Lavanderia de fichas-sujas

(*) Correio Braziliense

Severino Francisco

O projeto da Ficha Limpa, uma das mais importantes conquistas da sociedade civil, corre sério risco de ser desfigurado. Excelências fazem uma articulação para reverter e abrandar as punições e favorecer parlamentares ou candidatos com currículos que se confundem com folhas corridas. Consideram que 8 anos de inelegibilidade para quem distribuiu notícias falsas sobre as eleições, tem ligações com as milícias, tentou um golpe de Estado ou desviou dinheiro público é muito tempo. Pretendem reduzir o prazo de punição para dois anos.

A lógica é a seguinte: se as excelências cometem delitos, a culpa não é delas, mas da lei que as flagrou em deslize ético. Então, é só mudar a lei que o problema se resolve. Esse parece ser o espírito que anima a nova tentativa de parlamentares no sentido de autoblindar-se das infrações cometidas e das que porventura cometerão do futuro.

Não existe nenhuma justificativa razoável para a estratégia disparatada. Pelo contrário: há fortes razões para endurecer a lei ante a investida do crime organizado no território da política partidária. Existem sinais desse perigo para a vida pública. É uma proposta que vai na contramão da postura do Tribunal Superior Eleitoral que indicou a tendência de ser mais rigoroso nas eleições de 2026 precisamente pela ameaça de infiltração das orcrims nos parlamentos .

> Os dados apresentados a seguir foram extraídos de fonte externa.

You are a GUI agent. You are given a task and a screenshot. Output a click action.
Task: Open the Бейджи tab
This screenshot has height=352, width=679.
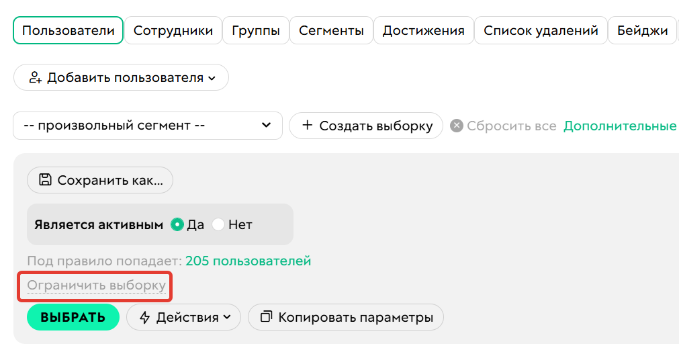tap(641, 31)
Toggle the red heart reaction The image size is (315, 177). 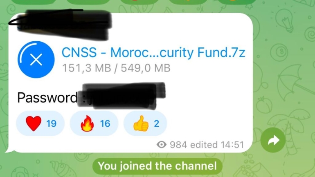pyautogui.click(x=40, y=123)
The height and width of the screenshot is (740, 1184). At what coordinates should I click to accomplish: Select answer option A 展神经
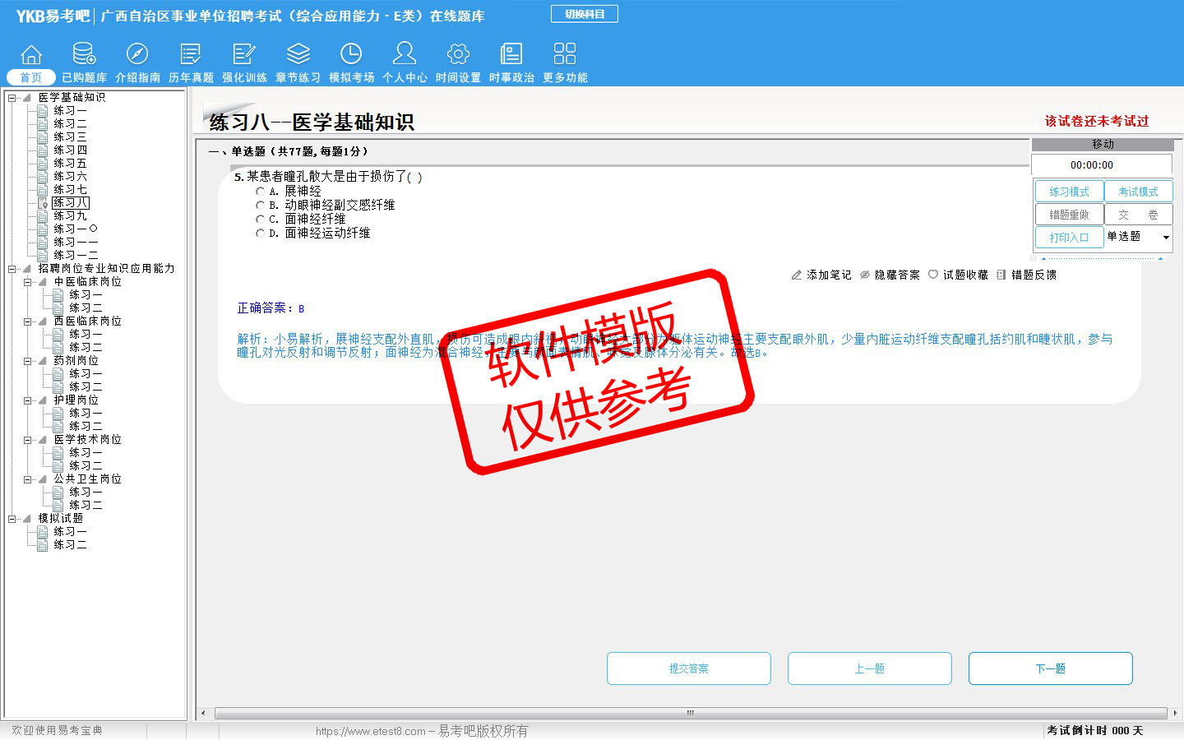pyautogui.click(x=261, y=192)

A Lei da Ficha Limpa estabelece a inelegibilidade depois da sentença promulgada em segunda instância. No entanto, ela não exclui a possibilidade de a Justiça Eleitoral barrar o candidato se constatar indícios de fatos ilícitos que são incompatíveis com a moralidade pública. E foi o que aconteceu em Belfort Roxo, informa matéria do site da CNB, onde o TSE indeferiu a candidatura de um postulante ao cargo de vereador.

Antonio Carlos Ferreira, ministro relator do caso, afirmou que o candidato “ostenta contra si diversos elementos denotativos de sua participação em milícia armada, na prática de extorsões e no porte ilegal de armas”. Se o TSE e outras instituições não zelarem pela decência dos parlamentos, o receio é de que, em breve, teremos bancadas do crime agindo descaradamente.

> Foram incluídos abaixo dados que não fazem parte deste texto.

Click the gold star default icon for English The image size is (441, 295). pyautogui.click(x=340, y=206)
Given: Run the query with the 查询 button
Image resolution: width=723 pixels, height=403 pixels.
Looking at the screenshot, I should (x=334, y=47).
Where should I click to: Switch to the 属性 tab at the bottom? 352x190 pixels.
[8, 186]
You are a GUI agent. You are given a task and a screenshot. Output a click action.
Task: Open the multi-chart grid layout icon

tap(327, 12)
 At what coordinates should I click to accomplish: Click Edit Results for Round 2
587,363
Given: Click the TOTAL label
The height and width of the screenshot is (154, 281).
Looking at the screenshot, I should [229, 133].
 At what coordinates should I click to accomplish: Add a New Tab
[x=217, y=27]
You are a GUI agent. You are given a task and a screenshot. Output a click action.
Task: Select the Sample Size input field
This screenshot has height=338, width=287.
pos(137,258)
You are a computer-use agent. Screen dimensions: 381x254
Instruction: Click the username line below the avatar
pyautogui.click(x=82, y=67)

Afrouxar as punições da Lei da Ficha Limpa só beneficiará os que se apropriam do voto popular democrático para fins escusos. É algo que fere o decoro parlamentar e estimula o crime. As excelências já são blindadas pela imunidade parlamentar para o exercício de suas atividades. Os políticos pretendem ser semideuses inimputáveis. Mas o fato de ser votado por milhões de eleitores não confere a nenhum parlamentar o direito de pairar acima das leis e incidir em crimes. A soberania do voto é um requisito essencial, mas não absoluto.

Essa pretensão de flanar acima da lei é abuso de poder e precisa ser repelida com veemência, pois é imoral e antirrepublicana. Não foi para isso que suas excelências receberam um mandato popular. O Brasil quer respeito à democracia, decência, transparência, dignidade, justiça, trabalho, educação, ciência, saúde, cultura e compromisso do parlamento com o país.

Só cuidam dos interesses pessoais, transgridem a lei e ainda desejam ser condecorados. Almejam um processo sem investigação e sem punição. Usurpam o mandato popular para criar leis no sentido de descriminalizar o crime e lavar a ficha-suja.